Data to use:

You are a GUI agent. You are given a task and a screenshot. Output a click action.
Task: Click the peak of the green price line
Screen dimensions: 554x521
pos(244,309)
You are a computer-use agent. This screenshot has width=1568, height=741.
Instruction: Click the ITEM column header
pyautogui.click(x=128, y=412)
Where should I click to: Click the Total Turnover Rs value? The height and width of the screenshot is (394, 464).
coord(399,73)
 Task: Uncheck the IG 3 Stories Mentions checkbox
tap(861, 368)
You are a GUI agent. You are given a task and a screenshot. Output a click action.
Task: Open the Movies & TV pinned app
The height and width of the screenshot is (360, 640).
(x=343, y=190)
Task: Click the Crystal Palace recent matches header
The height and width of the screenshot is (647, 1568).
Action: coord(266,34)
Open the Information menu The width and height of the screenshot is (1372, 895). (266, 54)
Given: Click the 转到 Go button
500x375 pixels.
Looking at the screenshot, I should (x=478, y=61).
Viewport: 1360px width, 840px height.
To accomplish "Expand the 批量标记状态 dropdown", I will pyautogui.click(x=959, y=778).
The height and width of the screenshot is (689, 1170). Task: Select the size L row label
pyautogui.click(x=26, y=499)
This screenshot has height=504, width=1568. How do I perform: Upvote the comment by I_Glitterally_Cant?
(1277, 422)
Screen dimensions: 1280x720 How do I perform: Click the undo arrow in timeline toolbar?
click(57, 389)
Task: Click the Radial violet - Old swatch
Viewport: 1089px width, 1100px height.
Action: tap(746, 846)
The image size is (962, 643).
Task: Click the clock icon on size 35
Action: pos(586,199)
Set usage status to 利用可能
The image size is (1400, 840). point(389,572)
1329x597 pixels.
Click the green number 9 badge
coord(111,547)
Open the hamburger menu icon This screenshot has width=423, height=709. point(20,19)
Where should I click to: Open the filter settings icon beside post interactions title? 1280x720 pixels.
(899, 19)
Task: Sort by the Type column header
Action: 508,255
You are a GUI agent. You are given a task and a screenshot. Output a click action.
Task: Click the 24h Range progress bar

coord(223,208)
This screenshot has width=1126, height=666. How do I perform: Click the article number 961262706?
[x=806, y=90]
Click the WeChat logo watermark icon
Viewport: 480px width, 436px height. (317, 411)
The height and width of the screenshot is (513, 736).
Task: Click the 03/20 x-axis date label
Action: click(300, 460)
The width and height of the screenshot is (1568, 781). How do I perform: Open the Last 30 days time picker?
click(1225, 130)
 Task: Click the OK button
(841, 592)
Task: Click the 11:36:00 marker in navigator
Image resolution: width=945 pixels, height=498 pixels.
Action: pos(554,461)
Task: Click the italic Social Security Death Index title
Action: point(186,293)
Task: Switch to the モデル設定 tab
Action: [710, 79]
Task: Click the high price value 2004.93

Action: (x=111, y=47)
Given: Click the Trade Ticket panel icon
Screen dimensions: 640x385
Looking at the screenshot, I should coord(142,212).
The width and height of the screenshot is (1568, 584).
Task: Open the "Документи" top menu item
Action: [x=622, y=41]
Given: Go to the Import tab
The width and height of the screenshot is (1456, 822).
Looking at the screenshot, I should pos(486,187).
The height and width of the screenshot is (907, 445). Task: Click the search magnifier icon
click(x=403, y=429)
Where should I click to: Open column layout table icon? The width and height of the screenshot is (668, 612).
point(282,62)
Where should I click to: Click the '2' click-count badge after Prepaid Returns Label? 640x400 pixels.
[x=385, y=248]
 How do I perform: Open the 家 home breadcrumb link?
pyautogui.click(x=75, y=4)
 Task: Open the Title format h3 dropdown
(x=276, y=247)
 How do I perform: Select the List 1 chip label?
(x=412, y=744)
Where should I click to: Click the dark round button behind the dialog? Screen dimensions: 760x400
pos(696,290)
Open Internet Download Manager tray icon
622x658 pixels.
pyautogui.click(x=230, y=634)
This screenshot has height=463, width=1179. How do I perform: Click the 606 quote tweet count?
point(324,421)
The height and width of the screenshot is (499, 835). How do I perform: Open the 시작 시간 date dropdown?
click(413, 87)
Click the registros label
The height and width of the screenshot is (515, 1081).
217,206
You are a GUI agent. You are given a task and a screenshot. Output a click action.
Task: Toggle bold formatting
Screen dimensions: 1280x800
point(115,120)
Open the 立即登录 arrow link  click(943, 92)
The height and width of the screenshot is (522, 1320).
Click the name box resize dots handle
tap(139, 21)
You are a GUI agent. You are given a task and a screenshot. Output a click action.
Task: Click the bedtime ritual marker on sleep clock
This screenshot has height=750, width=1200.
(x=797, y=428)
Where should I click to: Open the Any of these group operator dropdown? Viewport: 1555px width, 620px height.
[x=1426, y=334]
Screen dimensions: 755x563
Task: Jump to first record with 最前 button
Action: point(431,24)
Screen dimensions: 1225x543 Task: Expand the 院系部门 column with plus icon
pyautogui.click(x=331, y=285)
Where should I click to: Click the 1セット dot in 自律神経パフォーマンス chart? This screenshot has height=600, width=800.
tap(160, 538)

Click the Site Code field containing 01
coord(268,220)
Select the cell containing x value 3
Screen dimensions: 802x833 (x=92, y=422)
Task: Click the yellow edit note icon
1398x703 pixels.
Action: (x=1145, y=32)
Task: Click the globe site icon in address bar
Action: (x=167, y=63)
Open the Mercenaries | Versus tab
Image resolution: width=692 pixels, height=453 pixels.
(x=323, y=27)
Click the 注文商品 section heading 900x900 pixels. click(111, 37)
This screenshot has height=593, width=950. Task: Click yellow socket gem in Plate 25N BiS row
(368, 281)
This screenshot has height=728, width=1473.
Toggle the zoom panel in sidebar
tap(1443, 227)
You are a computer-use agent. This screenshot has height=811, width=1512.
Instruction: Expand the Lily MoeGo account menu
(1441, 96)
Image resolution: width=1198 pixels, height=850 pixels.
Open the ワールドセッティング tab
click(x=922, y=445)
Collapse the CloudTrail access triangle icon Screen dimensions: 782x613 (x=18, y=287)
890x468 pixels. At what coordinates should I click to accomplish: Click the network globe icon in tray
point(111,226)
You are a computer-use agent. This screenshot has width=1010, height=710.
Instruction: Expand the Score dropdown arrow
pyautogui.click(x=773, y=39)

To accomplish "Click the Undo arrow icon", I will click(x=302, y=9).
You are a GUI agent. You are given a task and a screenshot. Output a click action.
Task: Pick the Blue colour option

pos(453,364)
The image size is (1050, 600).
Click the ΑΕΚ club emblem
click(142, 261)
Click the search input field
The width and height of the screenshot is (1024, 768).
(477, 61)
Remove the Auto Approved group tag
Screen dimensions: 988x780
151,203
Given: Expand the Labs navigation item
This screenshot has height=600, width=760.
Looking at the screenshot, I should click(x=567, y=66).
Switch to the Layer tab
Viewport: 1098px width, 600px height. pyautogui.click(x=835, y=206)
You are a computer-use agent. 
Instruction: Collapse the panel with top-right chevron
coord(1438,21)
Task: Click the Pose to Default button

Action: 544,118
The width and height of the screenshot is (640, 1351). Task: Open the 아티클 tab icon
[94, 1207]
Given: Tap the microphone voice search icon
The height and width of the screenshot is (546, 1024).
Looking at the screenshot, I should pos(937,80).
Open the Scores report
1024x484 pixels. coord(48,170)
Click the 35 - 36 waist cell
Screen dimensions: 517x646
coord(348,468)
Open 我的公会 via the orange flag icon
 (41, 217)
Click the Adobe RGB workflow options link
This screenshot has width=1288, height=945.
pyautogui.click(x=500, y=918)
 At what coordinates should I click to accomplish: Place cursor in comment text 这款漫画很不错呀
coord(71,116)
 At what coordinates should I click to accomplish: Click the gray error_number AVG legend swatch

Work to be completed:
Look over the material and return every line where the word "computer" is found.

Solution for this problem:
You are a computer-use agent. This screenshot has width=1568, height=741.
You are a computer-use agent. This screenshot has height=811, width=1512.
You are a computer-use agent. This screenshot has width=1010, height=710.
You are a computer-use agent. 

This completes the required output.